En vacances à New York, la comédienne Evelyne Brochu (la tentatrice bombshell de Mirador? la Jolianne d’Aveux? la meilleure amie dans Polytechnique?) nous livre un journal d’impressions. Dans cette seconde de trois partie (cliquez ici pour la première), Evelyne nous emmène au Union Pool, un bar qui rime avec cool.

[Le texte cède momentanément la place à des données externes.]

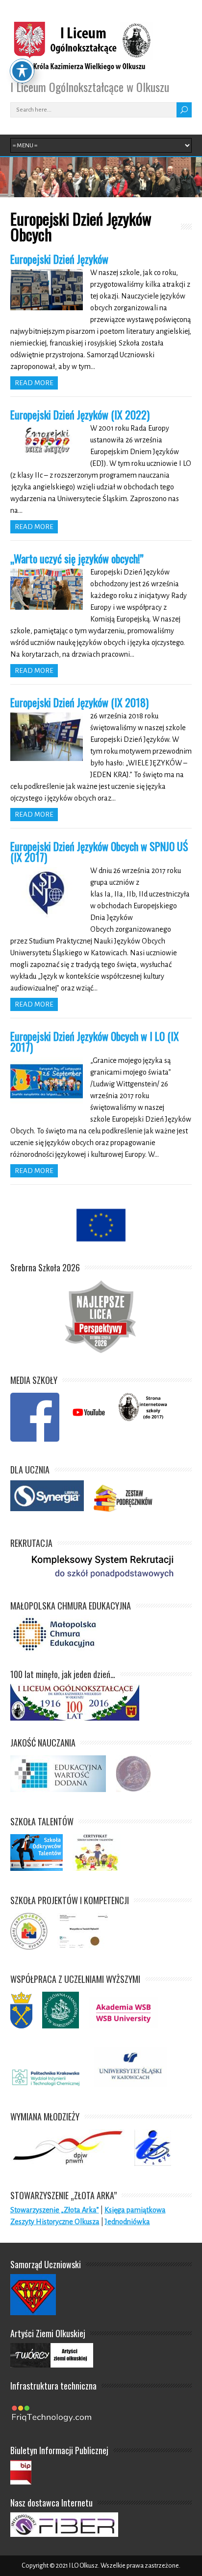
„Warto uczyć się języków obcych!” (77, 558)
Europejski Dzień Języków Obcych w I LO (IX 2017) (94, 1041)
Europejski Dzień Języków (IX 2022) (80, 414)
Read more (34, 383)
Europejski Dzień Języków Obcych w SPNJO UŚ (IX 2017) (99, 851)
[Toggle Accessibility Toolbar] (22, 71)
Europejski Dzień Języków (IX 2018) (79, 702)
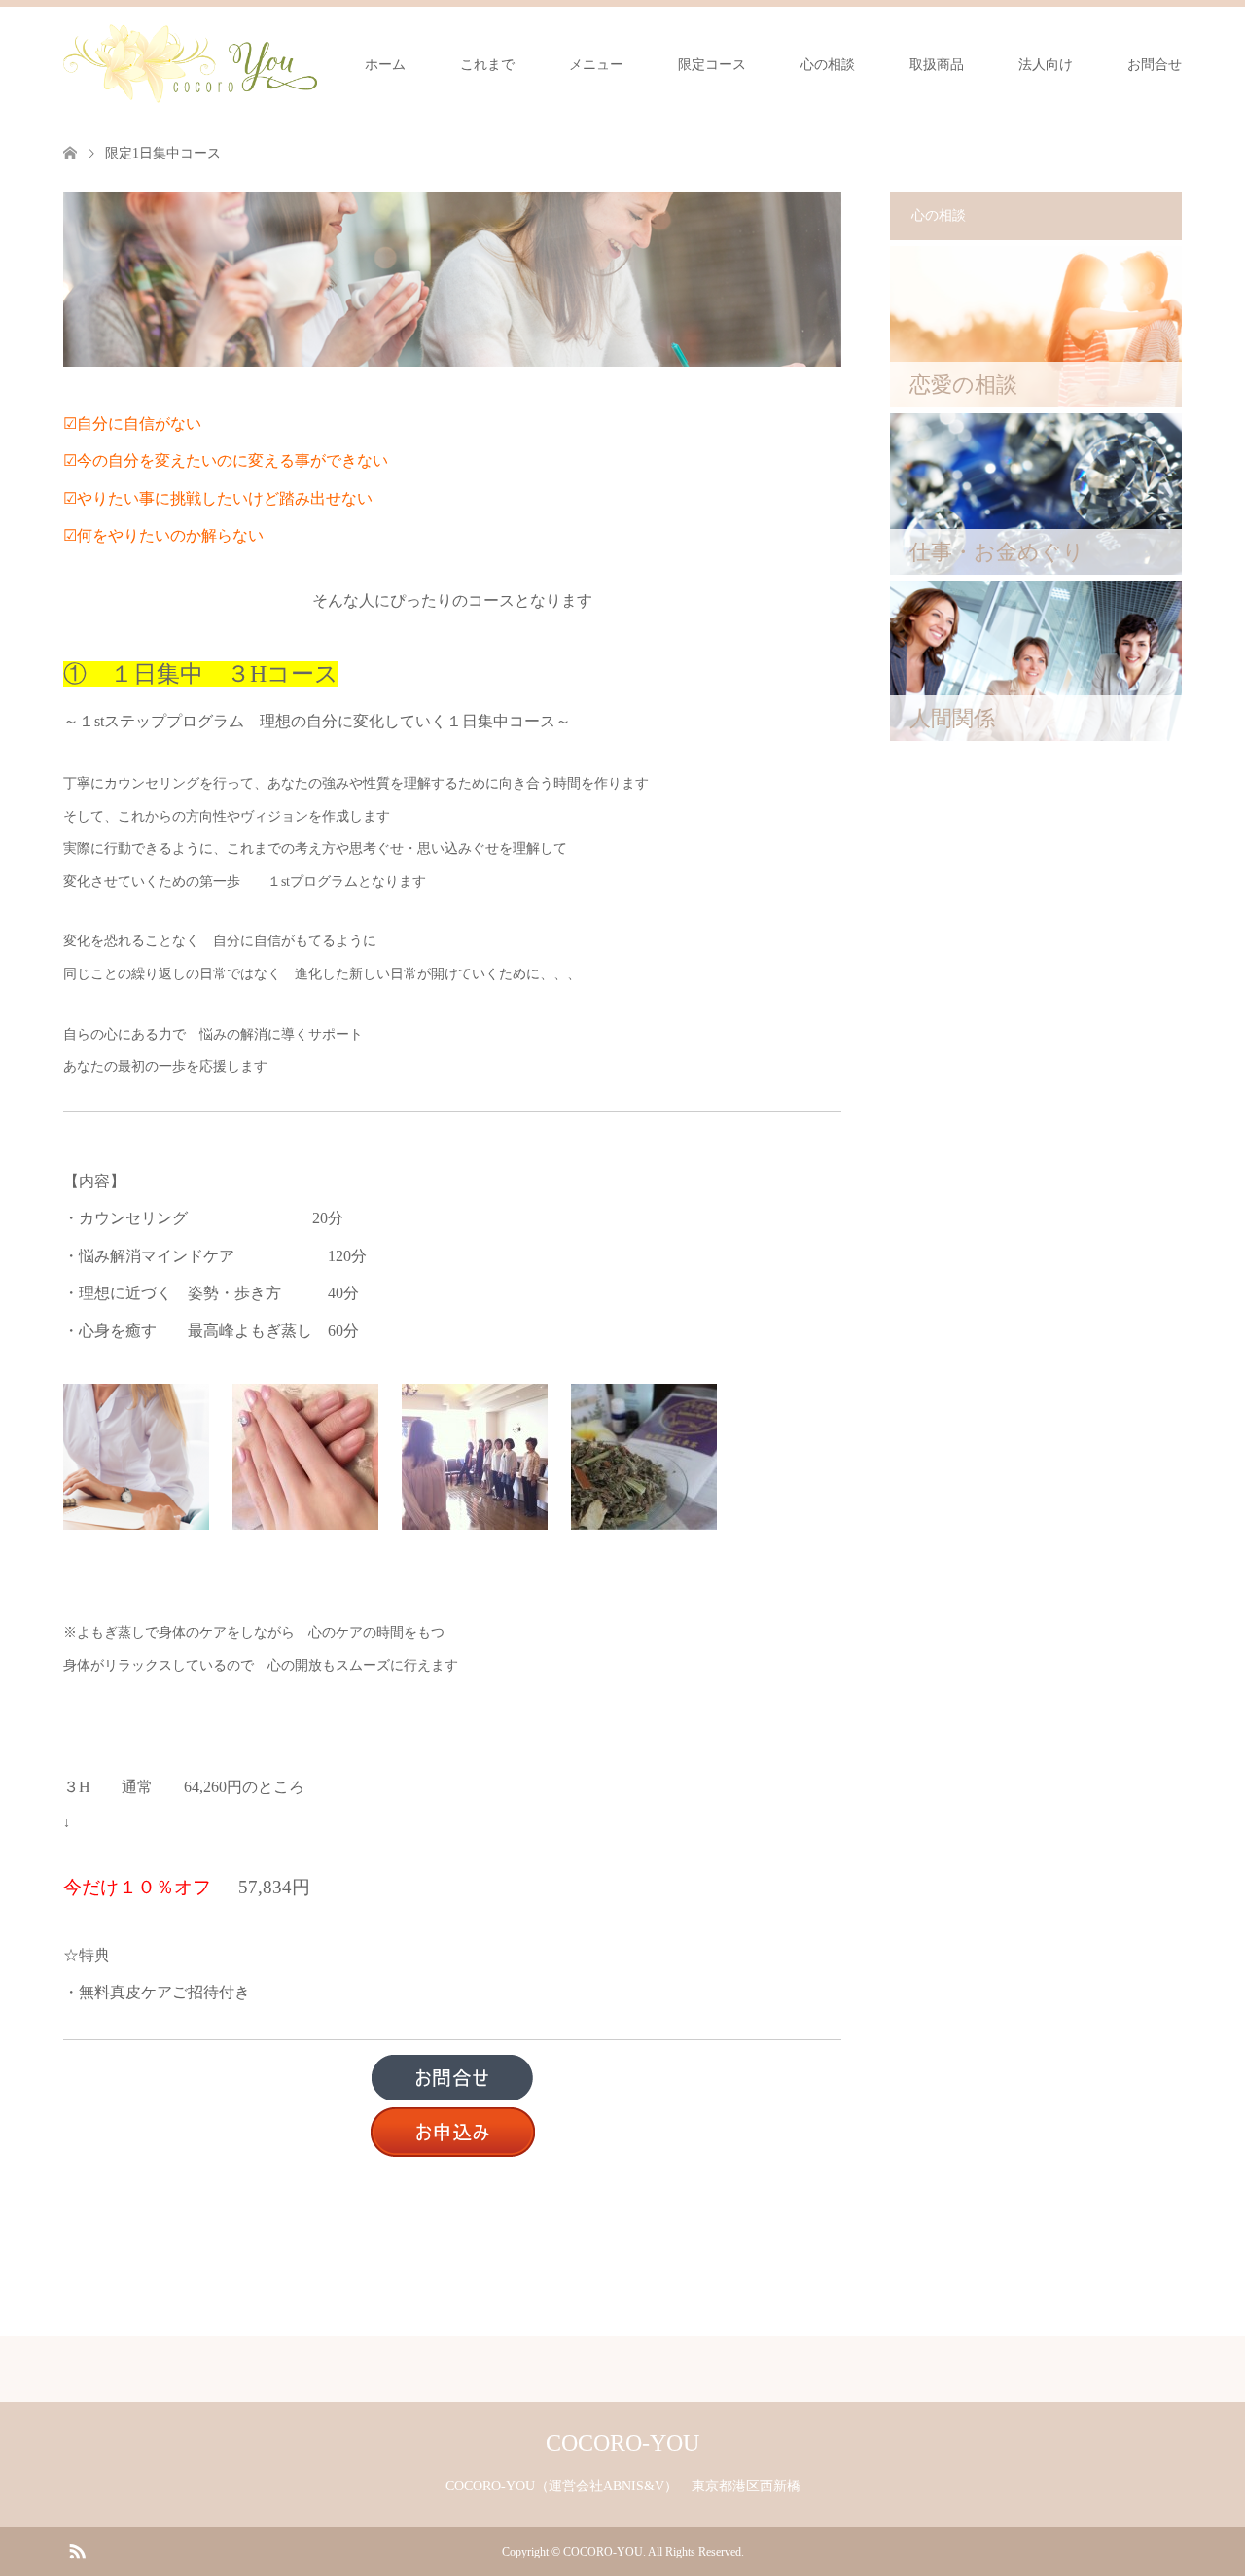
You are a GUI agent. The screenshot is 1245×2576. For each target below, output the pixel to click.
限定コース (712, 64)
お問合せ (1154, 64)
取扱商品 (936, 64)
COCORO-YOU (622, 2442)
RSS (77, 2549)
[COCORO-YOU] (190, 64)
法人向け (1045, 64)
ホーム (385, 64)
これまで (487, 64)
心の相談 (827, 64)
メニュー (596, 64)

Mais rien que comme ça, en passant, délectez-vous donc de ce magnifique triptyque d’Evelyne, fait exprès pour nomag et signé de la plume de notre photographe vedette, Rodolfo Moraga. (Coiffure: Patrick G. Nadeau, maquillage: Alice Dufour Thériault, styliste: Camille Dufour Thériault)
«CLAP FOR THE BELIEVERS»
Permettez-moi maintenant de vous entraîner dans un lieu : le bar Union Pool de Williamsburg. Tous ici connaissent les mêmes bands méconnus. Tous saisissent l’humour chic d’un large t-shirt Vuarnet coupé au col. Tous arborent un chapeau un peu cabossé ayant jadis appartenu au bourru grand-père mort l’an passé ou peut-être même trouvé dans le subway après une spectaculaire et édifiante soirée de poudre. C’est dans ce lieu culte, donc, où les croustaches côtoient les shorts qui montent jusqu’au nombril, où les souliers pointus aux couleurs douteuses se font la cour, c’est ici même, en me remémorant la soirée de la veille, que je m’interroge : où donc est la caméra de Guy?
Si les photographes sortent sans caméra, si tous les buveux de Pabst se prenant pour Bukowski passent leurs après-midis sur «Urban Outfitters Online» pour trouver le parfait Jeans vert-Dentyne, si tout est nostalgie et qu’il y a cinq ans il fallait être ici, où allons-nous aujourd’hui?
Quelqu’un m’a déjà dit qu’en voyage, il se trouve toujours un étranger pour nous offrir gratuitement et en une seule phrase l’essence de l’endroit visité. Clap for the believers. Cet insaisissable truc new-yorkais qui vous saute dessus en arrivant, c’est le côté inclusif de la ville.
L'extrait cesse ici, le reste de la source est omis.